__PROMPT__:
Return exactly the span of lines in the following data that opens with the line containing "Instruction: Insert special" and closes with the line containing "Task: Open the Documentation link in navbar". Include nothing else.

__DATA PROVIDED__:

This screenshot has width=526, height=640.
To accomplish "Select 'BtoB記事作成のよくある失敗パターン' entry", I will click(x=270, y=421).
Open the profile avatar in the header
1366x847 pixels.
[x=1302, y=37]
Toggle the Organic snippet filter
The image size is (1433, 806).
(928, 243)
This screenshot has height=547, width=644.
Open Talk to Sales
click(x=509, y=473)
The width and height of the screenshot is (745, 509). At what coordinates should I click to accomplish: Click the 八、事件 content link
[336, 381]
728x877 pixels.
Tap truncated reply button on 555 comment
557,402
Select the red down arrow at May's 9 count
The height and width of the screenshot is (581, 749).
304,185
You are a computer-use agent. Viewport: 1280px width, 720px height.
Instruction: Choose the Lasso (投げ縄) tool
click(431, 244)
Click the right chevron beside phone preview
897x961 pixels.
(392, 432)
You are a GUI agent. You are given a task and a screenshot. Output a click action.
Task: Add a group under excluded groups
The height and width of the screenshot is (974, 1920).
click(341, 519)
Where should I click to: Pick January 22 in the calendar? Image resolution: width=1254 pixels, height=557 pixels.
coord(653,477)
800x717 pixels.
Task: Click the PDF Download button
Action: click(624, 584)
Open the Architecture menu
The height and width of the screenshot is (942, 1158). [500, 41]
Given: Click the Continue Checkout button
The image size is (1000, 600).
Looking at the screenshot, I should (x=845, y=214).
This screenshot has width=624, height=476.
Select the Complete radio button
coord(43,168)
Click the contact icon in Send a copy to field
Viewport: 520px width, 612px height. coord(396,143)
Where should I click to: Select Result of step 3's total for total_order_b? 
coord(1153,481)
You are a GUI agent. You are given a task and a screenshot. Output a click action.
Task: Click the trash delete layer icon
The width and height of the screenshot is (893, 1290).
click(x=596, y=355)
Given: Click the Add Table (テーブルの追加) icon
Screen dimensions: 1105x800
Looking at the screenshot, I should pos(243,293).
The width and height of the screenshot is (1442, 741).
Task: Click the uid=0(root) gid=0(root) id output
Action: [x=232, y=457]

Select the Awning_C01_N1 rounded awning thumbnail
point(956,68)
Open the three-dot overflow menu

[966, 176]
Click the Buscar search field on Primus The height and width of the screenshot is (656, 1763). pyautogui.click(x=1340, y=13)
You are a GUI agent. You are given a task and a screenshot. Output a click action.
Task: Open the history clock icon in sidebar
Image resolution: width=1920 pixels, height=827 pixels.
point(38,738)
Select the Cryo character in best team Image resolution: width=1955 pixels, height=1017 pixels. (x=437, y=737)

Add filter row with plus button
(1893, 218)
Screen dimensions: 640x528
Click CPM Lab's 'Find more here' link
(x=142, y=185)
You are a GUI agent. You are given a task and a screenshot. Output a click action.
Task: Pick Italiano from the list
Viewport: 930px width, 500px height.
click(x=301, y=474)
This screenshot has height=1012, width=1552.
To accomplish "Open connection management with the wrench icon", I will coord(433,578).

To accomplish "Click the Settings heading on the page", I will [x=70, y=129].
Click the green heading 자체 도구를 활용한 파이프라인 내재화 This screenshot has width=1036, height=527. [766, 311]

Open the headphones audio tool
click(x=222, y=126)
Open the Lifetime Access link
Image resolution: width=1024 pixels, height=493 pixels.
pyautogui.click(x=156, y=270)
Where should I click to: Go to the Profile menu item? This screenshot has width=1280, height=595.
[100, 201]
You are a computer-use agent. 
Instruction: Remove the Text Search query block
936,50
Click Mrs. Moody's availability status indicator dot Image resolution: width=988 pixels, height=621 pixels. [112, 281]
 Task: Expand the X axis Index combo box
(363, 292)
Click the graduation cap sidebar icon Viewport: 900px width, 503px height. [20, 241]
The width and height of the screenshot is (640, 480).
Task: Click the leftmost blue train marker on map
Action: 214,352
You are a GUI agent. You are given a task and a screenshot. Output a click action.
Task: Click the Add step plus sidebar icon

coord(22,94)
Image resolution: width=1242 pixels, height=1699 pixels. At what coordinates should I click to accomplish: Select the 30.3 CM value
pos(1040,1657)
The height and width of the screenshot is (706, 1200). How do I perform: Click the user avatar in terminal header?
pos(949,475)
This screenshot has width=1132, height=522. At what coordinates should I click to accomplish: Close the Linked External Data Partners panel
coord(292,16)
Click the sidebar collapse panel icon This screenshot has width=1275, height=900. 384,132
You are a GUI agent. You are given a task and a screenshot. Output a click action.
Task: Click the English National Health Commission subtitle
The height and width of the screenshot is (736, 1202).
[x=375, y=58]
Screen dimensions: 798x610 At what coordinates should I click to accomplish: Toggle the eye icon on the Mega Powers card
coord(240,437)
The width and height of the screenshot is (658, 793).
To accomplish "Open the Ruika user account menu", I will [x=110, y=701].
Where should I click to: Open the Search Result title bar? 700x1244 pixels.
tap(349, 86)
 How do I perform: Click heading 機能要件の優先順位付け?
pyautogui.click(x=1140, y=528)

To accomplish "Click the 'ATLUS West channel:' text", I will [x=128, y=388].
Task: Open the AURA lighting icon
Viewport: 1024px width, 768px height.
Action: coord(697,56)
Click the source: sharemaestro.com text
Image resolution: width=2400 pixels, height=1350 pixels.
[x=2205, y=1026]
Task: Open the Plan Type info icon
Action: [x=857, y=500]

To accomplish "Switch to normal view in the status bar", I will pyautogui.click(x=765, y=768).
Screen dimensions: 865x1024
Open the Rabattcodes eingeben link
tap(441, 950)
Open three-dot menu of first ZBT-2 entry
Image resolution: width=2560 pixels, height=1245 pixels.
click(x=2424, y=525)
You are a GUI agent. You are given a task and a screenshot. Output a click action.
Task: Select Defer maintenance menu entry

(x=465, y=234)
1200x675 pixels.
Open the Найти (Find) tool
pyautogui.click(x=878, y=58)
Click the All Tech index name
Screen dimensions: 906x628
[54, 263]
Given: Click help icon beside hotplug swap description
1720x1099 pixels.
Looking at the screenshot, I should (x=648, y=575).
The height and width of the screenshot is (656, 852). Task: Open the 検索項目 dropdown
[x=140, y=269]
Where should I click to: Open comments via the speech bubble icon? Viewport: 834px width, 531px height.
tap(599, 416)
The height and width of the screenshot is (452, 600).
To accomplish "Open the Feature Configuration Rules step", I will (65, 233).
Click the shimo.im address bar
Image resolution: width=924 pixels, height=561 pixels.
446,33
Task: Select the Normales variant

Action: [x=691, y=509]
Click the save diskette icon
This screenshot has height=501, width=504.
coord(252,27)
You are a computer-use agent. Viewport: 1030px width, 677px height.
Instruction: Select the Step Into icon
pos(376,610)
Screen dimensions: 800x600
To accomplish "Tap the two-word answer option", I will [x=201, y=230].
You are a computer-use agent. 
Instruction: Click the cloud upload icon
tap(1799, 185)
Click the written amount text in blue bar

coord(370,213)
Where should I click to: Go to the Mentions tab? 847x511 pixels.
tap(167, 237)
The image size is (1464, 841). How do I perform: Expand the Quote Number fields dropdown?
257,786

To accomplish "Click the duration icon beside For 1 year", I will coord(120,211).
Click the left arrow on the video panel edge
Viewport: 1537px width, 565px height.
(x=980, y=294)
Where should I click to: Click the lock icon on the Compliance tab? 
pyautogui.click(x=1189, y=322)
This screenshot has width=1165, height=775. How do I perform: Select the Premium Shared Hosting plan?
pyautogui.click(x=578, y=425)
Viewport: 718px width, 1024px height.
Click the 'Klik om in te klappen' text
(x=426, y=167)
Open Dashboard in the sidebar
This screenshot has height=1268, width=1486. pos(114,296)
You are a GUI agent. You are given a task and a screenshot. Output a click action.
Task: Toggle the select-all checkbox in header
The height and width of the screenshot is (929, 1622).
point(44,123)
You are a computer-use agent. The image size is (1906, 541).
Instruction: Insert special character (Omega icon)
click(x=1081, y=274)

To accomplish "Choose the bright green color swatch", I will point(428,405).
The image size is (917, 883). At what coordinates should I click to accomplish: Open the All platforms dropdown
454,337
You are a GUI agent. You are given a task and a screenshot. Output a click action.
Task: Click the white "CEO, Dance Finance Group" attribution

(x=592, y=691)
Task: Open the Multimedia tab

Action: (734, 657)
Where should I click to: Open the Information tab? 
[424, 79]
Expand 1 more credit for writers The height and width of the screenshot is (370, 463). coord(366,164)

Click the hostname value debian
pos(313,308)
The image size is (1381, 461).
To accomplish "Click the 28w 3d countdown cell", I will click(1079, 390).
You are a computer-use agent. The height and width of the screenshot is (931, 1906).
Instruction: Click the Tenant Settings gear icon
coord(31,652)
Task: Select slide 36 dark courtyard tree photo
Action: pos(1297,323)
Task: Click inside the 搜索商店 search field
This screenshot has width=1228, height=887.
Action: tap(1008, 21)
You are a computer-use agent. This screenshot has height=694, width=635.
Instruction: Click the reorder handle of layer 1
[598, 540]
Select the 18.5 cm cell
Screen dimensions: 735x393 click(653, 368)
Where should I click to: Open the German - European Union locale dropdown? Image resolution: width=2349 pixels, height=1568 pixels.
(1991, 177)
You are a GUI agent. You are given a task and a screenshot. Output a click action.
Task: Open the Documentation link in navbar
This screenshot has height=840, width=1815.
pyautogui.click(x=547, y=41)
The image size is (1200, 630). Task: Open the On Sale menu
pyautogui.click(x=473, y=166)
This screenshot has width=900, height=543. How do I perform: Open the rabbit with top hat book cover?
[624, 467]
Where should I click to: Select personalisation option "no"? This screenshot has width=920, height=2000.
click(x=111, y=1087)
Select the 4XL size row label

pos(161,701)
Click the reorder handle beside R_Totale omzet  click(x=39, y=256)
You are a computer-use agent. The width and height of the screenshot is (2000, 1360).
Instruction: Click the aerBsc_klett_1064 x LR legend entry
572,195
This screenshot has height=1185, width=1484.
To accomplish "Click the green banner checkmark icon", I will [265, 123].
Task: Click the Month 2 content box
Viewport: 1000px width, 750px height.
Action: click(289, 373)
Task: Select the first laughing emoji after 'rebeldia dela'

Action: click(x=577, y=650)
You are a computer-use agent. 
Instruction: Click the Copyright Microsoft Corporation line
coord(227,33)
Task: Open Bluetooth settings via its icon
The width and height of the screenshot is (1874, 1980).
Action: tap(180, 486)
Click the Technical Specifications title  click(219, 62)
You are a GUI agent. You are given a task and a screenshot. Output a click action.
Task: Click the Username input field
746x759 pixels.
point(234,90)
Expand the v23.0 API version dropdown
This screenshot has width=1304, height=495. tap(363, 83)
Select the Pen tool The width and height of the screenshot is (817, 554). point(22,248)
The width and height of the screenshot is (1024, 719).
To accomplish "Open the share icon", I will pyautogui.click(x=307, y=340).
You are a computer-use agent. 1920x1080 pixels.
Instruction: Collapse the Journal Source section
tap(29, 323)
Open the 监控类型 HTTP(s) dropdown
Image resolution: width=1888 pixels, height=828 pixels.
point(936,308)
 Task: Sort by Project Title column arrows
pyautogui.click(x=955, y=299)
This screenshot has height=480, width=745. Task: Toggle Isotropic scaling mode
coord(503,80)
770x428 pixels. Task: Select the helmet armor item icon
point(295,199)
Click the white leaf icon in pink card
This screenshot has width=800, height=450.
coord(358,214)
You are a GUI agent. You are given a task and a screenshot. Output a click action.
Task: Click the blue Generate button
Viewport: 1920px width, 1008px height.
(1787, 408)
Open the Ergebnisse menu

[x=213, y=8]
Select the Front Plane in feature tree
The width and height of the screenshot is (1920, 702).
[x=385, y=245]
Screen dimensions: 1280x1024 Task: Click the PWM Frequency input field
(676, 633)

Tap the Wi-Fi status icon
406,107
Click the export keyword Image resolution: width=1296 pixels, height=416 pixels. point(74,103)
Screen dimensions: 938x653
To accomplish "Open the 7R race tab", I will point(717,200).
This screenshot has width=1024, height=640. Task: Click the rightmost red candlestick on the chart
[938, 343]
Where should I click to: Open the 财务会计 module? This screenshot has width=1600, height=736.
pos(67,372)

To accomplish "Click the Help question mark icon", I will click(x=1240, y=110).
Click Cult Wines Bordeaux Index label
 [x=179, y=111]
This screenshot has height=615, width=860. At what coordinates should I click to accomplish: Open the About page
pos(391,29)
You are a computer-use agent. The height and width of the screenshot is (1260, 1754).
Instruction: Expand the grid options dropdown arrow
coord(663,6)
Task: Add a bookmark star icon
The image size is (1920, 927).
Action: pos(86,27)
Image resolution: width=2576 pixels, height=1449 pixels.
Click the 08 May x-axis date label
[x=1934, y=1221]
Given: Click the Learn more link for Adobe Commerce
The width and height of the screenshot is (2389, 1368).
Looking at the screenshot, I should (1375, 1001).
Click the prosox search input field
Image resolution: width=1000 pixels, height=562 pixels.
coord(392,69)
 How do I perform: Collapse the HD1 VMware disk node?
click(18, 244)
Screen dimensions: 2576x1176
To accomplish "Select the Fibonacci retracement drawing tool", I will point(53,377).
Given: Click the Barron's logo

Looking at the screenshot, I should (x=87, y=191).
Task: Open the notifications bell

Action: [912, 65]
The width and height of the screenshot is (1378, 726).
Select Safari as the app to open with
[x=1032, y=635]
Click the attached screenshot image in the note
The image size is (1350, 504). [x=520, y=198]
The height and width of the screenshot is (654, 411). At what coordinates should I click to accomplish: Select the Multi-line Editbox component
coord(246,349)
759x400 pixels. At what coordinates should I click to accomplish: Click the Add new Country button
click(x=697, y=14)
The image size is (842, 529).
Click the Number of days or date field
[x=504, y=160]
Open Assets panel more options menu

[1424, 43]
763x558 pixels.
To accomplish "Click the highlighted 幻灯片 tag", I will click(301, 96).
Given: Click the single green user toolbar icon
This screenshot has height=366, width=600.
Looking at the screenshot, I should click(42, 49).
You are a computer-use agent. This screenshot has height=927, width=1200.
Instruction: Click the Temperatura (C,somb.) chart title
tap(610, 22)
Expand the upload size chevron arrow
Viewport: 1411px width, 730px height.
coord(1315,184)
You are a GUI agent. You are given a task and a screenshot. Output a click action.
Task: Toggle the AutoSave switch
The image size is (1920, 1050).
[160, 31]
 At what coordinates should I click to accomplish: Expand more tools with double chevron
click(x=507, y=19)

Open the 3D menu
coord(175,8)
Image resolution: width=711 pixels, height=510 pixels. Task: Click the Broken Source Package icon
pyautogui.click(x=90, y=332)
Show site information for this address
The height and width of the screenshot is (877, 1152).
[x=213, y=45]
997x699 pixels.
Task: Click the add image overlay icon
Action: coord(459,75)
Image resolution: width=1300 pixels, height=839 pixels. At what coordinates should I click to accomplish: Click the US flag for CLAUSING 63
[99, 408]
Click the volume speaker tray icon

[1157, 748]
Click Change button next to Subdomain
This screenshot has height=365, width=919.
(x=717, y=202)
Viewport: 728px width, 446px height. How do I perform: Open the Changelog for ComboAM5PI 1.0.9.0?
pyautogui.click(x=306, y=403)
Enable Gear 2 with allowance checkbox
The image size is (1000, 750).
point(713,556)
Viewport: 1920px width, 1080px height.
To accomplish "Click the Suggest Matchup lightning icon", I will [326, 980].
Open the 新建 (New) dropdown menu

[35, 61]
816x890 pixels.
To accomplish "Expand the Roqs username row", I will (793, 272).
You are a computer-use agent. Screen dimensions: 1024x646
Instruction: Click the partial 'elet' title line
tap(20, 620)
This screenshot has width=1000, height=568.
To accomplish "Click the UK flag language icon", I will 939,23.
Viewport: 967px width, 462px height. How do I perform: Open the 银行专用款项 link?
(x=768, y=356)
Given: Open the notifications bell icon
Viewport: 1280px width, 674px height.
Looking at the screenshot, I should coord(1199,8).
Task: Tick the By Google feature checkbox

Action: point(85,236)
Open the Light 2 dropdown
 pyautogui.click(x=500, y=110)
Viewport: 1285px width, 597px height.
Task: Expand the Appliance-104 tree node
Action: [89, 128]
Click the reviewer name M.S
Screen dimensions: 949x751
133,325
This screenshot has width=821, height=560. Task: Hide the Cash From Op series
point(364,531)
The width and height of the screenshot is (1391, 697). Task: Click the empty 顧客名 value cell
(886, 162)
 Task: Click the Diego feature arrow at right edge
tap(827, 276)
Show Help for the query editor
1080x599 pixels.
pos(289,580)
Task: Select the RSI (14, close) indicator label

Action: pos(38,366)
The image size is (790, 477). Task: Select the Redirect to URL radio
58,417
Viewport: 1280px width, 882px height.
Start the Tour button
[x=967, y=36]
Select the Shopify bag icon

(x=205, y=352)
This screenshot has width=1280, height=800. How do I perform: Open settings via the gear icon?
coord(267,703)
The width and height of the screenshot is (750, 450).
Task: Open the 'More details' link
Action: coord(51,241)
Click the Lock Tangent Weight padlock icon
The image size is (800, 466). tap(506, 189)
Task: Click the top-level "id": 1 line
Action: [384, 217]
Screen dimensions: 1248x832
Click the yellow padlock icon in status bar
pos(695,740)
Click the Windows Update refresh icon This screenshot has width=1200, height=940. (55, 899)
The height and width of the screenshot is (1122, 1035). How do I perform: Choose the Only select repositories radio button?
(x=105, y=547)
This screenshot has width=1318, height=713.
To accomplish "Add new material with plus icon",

__WRITTEN ANSWER__:
Instruction: Insert special character (Omega icon)
click(x=1081, y=274)

To accomplish "Choose the bright green color swatch", I will point(428,405).
The image size is (917, 883). At what coordinates should I click to accomplish: Open the All platforms dropdown
454,337
You are a GUI agent. You are given a task and a screenshot. Output a click action.
Task: Click the white "CEO, Dance Finance Group" attribution

(x=592, y=691)
Task: Open the Multimedia tab

Action: (734, 657)
Where should I click to: Open the Information tab? 
[424, 79]
Expand 1 more credit for writers The height and width of the screenshot is (370, 463). coord(366,164)

Click the hostname value debian
pos(313,308)
The image size is (1381, 461).
To accomplish "Click the 28w 3d countdown cell", I will click(1079, 390).
You are a computer-use agent. The height and width of the screenshot is (931, 1906).
Instruction: Click the Tenant Settings gear icon
coord(31,652)
Task: Select slide 36 dark courtyard tree photo
Action: pos(1297,323)
Task: Click inside the 搜索商店 search field
This screenshot has width=1228, height=887.
Action: tap(1008, 21)
You are a computer-use agent. This screenshot has height=694, width=635.
Instruction: Click the reorder handle of layer 1
[598, 540]
Select the 18.5 cm cell
Screen dimensions: 735x393 click(653, 368)
Where should I click to: Open the German - European Union locale dropdown? Image resolution: width=2349 pixels, height=1568 pixels.
(1991, 177)
You are a GUI agent. You are given a task and a screenshot. Output a click action.
Task: Open the Documentation link in navbar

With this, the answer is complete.